> [STATED TASK] Please rewrite the items from the line with "Click the Add" to the line with "Looking at the screenshot, I should pyautogui.click(x=14, y=26).", changing "Add Rule" to "Delete Rule" and leaving everything else unchanged.

····················

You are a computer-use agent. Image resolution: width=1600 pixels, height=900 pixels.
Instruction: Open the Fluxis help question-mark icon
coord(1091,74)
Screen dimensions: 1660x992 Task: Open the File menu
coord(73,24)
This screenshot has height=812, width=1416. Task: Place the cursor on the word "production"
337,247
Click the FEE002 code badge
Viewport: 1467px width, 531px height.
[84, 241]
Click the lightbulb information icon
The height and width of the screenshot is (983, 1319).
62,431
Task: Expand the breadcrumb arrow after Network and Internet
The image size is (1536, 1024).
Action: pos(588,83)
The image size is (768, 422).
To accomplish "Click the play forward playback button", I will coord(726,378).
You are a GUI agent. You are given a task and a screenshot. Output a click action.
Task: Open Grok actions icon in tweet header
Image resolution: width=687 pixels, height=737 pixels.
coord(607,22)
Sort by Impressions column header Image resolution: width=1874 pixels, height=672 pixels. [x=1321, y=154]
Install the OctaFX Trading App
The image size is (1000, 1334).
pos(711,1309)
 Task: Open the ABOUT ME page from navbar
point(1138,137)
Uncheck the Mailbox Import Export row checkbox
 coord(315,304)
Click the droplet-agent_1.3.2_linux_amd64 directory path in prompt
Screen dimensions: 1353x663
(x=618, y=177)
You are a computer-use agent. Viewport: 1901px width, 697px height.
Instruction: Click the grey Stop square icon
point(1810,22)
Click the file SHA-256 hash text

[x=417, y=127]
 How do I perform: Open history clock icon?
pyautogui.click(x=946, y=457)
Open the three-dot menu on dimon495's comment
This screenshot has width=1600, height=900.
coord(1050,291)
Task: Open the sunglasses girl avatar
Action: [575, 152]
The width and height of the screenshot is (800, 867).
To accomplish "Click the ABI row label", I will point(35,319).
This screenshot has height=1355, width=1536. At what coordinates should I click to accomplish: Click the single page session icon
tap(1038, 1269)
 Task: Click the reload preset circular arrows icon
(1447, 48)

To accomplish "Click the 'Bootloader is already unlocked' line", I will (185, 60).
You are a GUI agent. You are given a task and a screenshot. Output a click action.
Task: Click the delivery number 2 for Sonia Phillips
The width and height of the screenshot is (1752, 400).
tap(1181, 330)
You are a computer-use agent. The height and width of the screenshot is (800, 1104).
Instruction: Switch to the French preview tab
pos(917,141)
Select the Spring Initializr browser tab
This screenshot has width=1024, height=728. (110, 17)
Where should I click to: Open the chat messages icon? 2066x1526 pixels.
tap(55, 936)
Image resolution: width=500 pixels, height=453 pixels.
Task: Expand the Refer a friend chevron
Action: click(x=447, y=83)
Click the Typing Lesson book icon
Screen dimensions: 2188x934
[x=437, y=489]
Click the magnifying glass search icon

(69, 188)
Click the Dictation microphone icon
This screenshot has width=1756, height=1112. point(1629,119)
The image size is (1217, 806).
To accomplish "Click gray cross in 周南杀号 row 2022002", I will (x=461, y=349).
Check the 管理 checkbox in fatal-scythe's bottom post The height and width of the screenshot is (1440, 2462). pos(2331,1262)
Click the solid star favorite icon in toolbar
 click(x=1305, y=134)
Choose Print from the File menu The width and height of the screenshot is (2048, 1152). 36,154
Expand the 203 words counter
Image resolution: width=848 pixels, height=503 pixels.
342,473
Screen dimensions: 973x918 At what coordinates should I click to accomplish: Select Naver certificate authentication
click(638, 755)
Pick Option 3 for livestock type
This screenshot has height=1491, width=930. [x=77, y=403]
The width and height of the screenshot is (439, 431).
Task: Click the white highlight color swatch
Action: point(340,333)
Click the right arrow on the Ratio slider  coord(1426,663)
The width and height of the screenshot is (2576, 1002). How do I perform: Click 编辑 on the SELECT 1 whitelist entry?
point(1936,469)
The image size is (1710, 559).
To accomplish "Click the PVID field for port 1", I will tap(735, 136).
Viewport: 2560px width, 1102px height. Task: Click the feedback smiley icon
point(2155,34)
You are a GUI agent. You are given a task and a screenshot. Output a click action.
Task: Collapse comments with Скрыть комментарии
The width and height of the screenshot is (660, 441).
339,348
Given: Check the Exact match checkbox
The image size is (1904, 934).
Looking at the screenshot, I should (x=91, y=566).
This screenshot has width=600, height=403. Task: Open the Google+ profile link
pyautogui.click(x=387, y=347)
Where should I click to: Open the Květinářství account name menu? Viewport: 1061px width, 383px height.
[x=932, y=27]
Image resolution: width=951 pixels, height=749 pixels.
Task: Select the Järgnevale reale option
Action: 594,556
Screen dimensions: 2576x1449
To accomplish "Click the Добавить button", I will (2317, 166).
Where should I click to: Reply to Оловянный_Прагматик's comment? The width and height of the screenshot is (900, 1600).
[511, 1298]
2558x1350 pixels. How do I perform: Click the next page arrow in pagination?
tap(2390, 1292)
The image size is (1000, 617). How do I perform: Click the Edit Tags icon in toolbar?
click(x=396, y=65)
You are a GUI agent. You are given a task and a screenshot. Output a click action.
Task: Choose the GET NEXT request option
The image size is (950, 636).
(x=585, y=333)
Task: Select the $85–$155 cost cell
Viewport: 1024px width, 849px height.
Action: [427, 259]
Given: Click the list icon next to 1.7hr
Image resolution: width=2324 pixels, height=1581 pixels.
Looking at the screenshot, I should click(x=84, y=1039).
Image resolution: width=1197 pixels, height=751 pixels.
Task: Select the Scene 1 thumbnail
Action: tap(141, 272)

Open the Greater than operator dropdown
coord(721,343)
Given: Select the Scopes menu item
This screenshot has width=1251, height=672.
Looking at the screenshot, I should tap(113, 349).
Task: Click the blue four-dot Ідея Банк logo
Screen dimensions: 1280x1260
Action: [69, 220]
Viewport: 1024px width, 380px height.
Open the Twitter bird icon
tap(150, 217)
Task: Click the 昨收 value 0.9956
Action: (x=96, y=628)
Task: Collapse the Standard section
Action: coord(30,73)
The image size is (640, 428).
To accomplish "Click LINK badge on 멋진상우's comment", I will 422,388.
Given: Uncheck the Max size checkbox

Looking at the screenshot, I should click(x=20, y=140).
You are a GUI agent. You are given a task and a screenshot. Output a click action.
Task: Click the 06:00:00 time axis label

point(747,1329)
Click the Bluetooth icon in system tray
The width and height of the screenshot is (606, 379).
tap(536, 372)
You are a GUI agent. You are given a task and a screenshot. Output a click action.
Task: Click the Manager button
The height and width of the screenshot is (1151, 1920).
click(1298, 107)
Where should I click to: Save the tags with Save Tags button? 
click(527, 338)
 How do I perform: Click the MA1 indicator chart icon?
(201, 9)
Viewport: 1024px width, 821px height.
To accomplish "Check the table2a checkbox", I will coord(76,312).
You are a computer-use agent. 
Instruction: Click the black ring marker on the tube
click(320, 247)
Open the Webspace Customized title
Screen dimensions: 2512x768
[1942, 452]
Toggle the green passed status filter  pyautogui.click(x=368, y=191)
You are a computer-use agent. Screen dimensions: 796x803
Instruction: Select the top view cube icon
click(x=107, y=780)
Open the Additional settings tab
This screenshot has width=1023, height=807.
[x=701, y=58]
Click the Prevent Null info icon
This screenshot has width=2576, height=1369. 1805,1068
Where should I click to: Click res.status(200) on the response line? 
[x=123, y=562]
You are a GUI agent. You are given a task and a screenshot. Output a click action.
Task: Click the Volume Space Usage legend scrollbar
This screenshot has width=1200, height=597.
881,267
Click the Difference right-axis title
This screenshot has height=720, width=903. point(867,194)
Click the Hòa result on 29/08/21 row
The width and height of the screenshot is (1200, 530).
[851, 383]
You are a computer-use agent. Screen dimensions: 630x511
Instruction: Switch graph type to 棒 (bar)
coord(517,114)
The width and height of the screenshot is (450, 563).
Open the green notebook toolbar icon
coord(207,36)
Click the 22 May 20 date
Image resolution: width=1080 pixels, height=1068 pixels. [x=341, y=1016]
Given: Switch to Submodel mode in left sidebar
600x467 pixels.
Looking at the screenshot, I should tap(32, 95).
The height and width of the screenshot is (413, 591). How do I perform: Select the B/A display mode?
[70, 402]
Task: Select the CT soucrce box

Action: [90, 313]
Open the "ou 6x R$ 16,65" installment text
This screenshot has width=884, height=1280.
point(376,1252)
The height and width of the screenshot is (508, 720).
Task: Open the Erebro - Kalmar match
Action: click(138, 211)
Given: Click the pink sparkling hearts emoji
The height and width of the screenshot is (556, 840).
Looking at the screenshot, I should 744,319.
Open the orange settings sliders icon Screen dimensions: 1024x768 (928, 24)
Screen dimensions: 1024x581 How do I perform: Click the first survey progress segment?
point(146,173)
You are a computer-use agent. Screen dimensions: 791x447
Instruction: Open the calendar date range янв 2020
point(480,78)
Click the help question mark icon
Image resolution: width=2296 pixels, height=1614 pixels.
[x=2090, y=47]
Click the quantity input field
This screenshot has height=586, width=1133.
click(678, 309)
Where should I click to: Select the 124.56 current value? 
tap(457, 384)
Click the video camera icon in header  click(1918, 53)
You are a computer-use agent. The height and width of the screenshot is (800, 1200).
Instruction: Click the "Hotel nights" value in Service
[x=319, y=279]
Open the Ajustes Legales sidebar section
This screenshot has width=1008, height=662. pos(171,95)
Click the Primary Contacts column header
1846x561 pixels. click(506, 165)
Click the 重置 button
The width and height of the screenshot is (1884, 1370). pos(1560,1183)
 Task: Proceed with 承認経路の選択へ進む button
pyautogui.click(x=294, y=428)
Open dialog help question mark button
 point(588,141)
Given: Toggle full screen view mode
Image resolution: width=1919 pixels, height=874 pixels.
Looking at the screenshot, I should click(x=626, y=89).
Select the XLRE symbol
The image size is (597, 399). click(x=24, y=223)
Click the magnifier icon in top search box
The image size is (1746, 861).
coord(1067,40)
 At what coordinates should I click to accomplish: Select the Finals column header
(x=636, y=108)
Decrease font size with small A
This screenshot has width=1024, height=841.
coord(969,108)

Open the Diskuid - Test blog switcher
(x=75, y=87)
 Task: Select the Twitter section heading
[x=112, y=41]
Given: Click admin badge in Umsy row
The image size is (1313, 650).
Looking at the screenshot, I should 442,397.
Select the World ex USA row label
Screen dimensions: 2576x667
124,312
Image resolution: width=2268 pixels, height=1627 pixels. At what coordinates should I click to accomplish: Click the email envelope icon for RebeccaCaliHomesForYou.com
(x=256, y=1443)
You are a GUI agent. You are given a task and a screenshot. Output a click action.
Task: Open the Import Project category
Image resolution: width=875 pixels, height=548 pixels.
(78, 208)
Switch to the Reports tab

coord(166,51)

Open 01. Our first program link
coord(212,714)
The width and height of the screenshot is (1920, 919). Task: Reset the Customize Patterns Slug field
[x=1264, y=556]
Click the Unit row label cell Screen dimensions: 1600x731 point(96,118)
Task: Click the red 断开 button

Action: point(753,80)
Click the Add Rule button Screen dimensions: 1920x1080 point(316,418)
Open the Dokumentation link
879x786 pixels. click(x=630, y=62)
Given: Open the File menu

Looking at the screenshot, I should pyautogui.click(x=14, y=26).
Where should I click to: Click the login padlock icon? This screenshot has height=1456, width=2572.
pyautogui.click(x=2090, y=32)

····················

> [RESULT BELOW]
Click the Delete Rule button Screen dimensions: 1920x1080 point(316,418)
Open the Dokumentation link
879x786 pixels. click(x=630, y=62)
Given: Open the File menu

Looking at the screenshot, I should pyautogui.click(x=14, y=26).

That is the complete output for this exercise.